▶ Passage présenté:
"""

Quand tu passes la porte du « -1 », tu peux mettre ton ego au placard. Pour naviguer ici, seul te servira ton cœur. Car ici, personne ne peut plus prétendre être quoi que ce soit. Ni toi, ni les gens dans leur lit. Non pas de le vouloir. C’est la maladie, la vieillesse, la douleur et la souffrance qui le veulent.
Moi, je sais et je ne sais pas pourquoi je suis là...Touchée, ébranlée… Il ne me faut pas cinq minutes pour pleurer cette fragilité et la mienne du même coup, probablement.
Corps meurtris, douloureux, que pas un bien portant dans ce monde ne pourrait supporter ; ecchymoses sur les bras, jambes aux plaies noires, maigreur extrême.
Tu ne peux voir que ces corps et n’importe quel autre que celui qui choisit de voir ce qui n’est pas visible, s’enfuira par réflexe. Et si tu es celui qui ne s’enfuit pas, tu plonges ton regard au-dedans de cet autre, qui est aussi toi, tu relies ton cœur à celui de l’autre, qui est aussi toi.
Ici, cachés derrière les murs qui protègent les bien vivants (ou qui se croient l’être) de leur vue, règnent l'anéantissement, le tragique, les besoins dans le lange, la démence.

"""

▶ Données fournies:

"""

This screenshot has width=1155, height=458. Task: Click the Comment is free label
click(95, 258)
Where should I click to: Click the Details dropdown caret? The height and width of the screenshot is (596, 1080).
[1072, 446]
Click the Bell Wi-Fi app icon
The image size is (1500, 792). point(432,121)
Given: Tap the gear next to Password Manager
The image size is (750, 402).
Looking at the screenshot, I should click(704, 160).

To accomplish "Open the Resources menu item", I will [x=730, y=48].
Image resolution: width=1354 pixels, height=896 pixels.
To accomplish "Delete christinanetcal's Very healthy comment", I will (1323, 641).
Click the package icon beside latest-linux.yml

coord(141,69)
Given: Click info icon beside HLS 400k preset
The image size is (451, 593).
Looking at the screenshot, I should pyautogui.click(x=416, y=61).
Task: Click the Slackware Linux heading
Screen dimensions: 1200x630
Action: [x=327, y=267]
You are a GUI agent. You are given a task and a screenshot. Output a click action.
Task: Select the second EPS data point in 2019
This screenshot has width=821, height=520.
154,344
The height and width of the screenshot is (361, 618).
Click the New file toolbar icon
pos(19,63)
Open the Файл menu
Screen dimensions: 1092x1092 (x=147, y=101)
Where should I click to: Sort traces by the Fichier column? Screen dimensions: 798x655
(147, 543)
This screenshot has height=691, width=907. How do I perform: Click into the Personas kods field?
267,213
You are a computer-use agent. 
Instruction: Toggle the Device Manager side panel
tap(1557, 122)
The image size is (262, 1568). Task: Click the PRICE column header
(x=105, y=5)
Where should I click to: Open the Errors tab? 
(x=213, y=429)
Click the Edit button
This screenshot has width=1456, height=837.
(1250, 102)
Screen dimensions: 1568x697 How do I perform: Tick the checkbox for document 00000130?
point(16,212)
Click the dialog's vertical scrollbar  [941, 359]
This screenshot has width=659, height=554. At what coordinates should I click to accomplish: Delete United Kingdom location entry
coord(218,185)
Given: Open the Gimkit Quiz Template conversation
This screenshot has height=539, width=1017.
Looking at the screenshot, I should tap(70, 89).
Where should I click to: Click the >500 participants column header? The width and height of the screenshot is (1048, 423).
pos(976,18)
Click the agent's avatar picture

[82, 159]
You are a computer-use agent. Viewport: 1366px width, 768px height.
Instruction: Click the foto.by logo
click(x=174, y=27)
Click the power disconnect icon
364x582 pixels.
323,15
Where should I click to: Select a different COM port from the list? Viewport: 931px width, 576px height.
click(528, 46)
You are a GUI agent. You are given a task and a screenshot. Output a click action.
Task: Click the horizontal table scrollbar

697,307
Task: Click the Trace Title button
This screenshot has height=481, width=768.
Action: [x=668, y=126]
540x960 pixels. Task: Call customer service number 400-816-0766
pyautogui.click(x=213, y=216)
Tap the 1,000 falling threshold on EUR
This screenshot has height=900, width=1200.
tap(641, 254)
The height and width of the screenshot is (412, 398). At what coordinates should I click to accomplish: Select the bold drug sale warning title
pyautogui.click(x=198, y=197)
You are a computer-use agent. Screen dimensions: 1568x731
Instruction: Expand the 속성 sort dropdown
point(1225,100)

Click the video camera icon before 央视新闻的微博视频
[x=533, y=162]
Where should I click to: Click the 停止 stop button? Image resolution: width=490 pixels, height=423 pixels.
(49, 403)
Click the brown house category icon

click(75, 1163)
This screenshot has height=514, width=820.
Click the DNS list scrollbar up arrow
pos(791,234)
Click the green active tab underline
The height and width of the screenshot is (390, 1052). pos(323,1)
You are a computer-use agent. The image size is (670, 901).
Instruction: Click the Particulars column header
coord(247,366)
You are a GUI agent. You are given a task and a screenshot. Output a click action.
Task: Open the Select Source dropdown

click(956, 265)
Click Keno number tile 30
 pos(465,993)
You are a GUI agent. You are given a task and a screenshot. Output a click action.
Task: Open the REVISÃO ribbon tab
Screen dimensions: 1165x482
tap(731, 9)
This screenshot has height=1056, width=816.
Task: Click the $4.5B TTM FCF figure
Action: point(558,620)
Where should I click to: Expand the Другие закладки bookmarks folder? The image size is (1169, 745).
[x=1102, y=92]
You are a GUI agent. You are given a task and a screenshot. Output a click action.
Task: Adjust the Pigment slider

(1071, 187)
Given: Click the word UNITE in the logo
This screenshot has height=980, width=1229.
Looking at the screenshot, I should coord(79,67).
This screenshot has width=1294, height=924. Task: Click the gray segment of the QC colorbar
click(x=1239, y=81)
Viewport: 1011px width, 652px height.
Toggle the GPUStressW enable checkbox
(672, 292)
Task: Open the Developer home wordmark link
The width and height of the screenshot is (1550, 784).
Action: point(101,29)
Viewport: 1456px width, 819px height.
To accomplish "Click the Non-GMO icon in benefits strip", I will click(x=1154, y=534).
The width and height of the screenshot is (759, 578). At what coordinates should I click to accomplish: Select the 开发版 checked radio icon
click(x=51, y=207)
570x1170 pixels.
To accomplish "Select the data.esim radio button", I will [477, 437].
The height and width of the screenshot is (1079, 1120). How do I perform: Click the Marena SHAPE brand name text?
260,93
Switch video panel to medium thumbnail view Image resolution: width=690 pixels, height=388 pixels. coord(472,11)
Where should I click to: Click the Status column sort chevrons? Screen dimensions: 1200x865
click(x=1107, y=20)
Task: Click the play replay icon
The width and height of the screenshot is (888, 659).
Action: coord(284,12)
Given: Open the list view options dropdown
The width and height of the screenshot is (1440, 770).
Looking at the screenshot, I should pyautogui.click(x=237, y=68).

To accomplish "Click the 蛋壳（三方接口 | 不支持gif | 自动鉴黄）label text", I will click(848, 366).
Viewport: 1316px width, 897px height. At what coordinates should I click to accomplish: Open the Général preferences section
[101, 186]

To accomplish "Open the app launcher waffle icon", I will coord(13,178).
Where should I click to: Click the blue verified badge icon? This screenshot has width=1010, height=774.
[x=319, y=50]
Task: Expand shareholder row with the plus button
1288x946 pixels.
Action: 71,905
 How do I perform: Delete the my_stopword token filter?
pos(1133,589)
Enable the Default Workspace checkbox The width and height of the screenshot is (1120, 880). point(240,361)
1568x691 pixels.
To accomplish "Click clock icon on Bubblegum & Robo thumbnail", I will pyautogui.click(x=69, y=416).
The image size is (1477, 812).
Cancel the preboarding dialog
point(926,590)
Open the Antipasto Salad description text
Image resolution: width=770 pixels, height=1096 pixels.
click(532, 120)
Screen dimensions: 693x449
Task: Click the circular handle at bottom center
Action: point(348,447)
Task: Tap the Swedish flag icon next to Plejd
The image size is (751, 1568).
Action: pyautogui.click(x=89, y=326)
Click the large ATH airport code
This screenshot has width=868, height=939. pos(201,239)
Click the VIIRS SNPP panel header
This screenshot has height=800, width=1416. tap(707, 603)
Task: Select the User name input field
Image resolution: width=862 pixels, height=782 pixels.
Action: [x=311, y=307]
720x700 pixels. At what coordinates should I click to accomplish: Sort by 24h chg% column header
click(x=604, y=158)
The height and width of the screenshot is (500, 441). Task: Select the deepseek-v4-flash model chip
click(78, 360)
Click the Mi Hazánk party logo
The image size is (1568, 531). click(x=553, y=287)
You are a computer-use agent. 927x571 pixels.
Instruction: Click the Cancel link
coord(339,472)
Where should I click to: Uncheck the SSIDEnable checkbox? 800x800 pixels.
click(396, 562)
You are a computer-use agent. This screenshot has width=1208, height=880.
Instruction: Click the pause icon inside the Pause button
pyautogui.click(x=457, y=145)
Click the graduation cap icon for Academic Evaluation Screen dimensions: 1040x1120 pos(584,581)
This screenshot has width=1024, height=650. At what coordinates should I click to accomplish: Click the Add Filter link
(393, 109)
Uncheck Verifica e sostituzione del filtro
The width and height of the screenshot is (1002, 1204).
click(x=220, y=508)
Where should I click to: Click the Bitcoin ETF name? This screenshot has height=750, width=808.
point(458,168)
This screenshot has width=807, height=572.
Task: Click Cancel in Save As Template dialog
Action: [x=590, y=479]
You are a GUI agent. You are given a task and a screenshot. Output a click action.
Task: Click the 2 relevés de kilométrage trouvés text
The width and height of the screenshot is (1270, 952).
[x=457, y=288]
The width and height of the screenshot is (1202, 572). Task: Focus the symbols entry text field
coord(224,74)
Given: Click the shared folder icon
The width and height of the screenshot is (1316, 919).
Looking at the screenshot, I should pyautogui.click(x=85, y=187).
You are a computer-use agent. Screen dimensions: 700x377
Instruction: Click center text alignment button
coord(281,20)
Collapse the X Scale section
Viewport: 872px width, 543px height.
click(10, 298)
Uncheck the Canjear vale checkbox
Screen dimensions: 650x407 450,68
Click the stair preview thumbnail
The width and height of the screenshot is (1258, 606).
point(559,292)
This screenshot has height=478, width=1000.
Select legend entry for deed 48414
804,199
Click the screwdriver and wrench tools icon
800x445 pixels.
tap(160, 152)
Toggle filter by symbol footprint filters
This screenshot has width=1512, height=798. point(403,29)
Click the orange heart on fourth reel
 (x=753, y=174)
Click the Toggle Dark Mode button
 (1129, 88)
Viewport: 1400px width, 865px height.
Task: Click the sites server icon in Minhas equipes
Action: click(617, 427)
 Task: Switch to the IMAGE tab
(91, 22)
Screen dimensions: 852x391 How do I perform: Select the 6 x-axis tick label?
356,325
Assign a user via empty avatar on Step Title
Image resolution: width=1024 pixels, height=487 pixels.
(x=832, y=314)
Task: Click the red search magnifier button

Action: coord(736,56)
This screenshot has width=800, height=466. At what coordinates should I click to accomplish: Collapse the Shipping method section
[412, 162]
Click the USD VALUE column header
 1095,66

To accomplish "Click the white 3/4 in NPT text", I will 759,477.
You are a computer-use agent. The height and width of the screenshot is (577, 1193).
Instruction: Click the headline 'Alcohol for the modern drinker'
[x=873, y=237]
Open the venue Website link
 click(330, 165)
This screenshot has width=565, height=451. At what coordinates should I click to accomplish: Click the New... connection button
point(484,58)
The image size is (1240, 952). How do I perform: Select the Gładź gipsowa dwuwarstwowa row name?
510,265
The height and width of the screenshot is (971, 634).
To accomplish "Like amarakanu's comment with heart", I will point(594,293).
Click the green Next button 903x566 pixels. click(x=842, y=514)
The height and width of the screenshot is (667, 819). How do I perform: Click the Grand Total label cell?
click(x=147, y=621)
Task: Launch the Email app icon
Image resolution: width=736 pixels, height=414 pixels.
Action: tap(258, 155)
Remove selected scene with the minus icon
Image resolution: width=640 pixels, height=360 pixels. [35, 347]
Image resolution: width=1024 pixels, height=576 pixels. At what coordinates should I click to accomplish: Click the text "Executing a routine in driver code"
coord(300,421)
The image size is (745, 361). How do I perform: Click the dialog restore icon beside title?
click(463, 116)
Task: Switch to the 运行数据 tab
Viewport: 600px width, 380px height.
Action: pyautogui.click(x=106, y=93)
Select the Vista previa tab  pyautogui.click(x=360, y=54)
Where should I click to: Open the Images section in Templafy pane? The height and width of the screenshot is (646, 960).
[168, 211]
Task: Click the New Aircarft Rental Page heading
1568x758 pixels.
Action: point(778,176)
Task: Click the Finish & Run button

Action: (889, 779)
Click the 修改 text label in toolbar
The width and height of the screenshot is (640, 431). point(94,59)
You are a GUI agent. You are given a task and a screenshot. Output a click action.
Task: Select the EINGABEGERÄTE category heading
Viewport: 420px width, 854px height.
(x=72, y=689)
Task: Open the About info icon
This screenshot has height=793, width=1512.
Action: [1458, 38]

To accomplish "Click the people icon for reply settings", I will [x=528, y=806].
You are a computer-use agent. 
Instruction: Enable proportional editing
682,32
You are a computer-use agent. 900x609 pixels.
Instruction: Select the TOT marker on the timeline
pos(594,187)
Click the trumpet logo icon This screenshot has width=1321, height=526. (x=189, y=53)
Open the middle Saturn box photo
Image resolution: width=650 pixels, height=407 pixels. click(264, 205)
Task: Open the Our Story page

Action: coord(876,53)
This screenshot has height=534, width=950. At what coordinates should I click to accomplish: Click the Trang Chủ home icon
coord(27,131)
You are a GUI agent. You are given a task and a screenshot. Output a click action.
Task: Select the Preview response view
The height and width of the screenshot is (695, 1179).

"""

▶ Tâches à réaliser:
• a. Pour chacun des énoncés suivants, indiquez par oui ou par non s'il concorde avec le passage sur le « -1 », et citez les mots du passage qui tranchent.
(i) Les corps décrits portent des ecchymoses sur les bras.
(ii) La personne qui parle met plus de cinq minutes à pleurer.
(iii) En passant la porte, on peut garder son ego avec soi.
• b. Répondez à ces questions d'après le passage sur le « -1 ».
(i) Qu'est-ce qui seul servira pour naviguer ici ?
(ii) Qu'est-ce qui protège les bien vivants de la vue de ce qui règne ici ?
(iii) Que fait par réflexe celui qui ne choisit pas de voir ce qui n'est pas visible ?
• c. Poursuivez, s'il vous plaît, le passage sur le « -1 » à partir de l'endroit où il s'arrête.
Les entrées n'ont aucun lien avec le passage sur le « -1 ».

▶ Résultats par tâche:
• a.
(i) Oui : « ecchymoses sur les bras ».
(ii) Non : « Il ne me faut pas cinq minutes pour pleurer ».
(iii) Non : « tu peux mettre ton ego au placard ».

• b.
(i) Le cœur.
(ii) Les murs.
(iii) Il s'enfuit.

• c.
C’est tellement fort que pour les mieux lotis, ceux qui bougent encore, ou qui sont « sauvés » pour cette fois et qui pourront repartir, on s’occupe avec une carte à écrire, quelques livres, la télé, la toilette, les médicaments et aussi nous, les bénévoles, qui offrons l’écoute à ceux qui veulent parler.
Puis, il y a les autres, les prostrés, qui gémissent parfois, qui respirent à peine, à qui l’on ne peut plus que tenir la main pour dire « je suis là ». Reliés à la vie par un mince fil, ils attendent sans plus rien dire.
Au « -1 », tout est à nu. Le cœur, les tripes. Une main qui touche une autre. Un sourire. Un peu d’eau. Une parole qui apaise.
Merci à Anne-Marie, l’ange de cette première journée aux soins palliatifs.